Runtime linking not working on Linux and Windows but works on macOS

Before I provide more details, I just want to clearify some wordings here:

  • Dynamic Linking: The library is specified at compile time via module.linkSystemLibrary.
  • Runtime Linking: The library and functions are linked at runtime time via std.c.dlopen and std.c.dlsym (or alike).

Introduction

I’m trying to embed a standalone build of CPython into my project by linking the libpython library at runtime. The goal is to make PyTorch run in a Python runtime controlled by my Zig program.

Source

Project source code: https://github.com/LmanTW/dekun-new

Note that it currently only works on the Linux target (x86 tested, aarch64 should work). It should also work on the aarch64 macOS target, but I’m not sure.

  • src/core/Python.zig Loads / lookup / interact with the libcpython library.
  • src/core/Bridge.zig Abstraction layer between the Python functions and Zig.

Problem

The main idea is that my Zig program will import a Python module then hold on to it. It will also use PyModule_GetDict and PyDict_GetItemString to get the functions from the module. It will borrow the reference to those functions and store them, using them later on.

The problem is that sometimes I get Segment Fault from trying to Py_DecRef the returned object from PyObject_CallObject. Other times I get General Protection Exception when trying to call PyObject_CallObject for the second time.

Attempts

I started by trying to check if I’m de-referencing objects or finalizing the interpreter too early, but they’re all working as expected.
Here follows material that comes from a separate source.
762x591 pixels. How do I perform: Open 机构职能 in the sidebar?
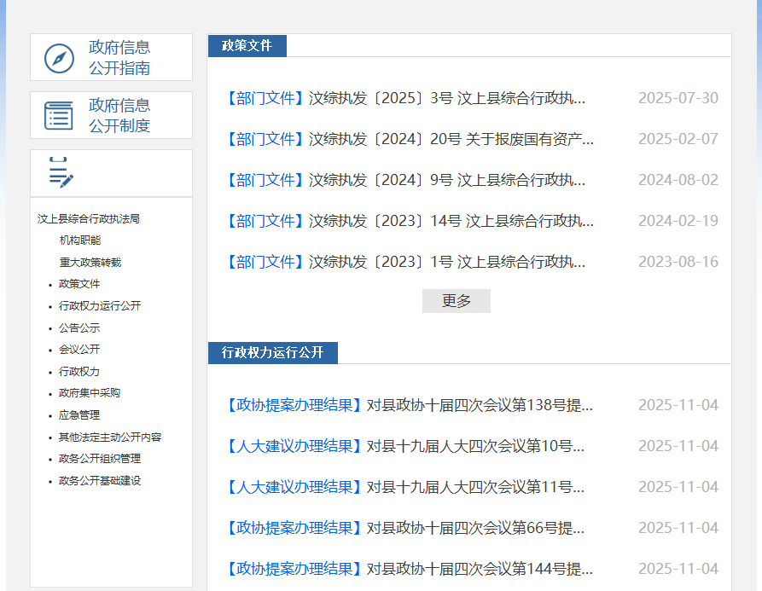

Then I thought maybe I’m miscasting some function pointers, but that isn’t the case either.

I’ve also tried removing the PyTorch part from the Python code, thinking, it might be causing some sort of memory corruption. But that isn’t the case either.

Eventually I tried dynamically linking the same standalone build with identical code (just replacing the runtime linked functions with the imported C ones) and it worked with no problem.

You can check the dynamic branch to see the dynamically linked version.

Versions

Zig: 0.15.1 ~ 0.15.2
CPython: 3.13.9

Some folks in the Python discord server have been able to reproduce this issue, so it should be pretty universal.

I tested it on x86_64 macOS (with the same code, just removed some parts to make it run on macOS) and it works as expected. I don’t know if this is a Zig bug or I’m using dlopen and dlsym wrong on Linux.

Do you link to a C library on linux? (musl or gnu). On macOS zig always link to the C library because it is the only valid way to make system calls. On linux you must specify -lc or set root_module.link_libc = true.
If you link to the C library, do you use the same C library that python links to? (e.g. target native-linux-gnu).

The ABI of the Zig program and the C library are both GNU. And yes I’ve linked libc.

I’ve been using the install_only_stripped build, and was thinking they might have different build configuration. But after trying to use the pgo+lto-full build on both Linux and macOS the problem still persists on Linux.

I’ve also tested it on x86_64 Windows, also crashes with Segment Fault.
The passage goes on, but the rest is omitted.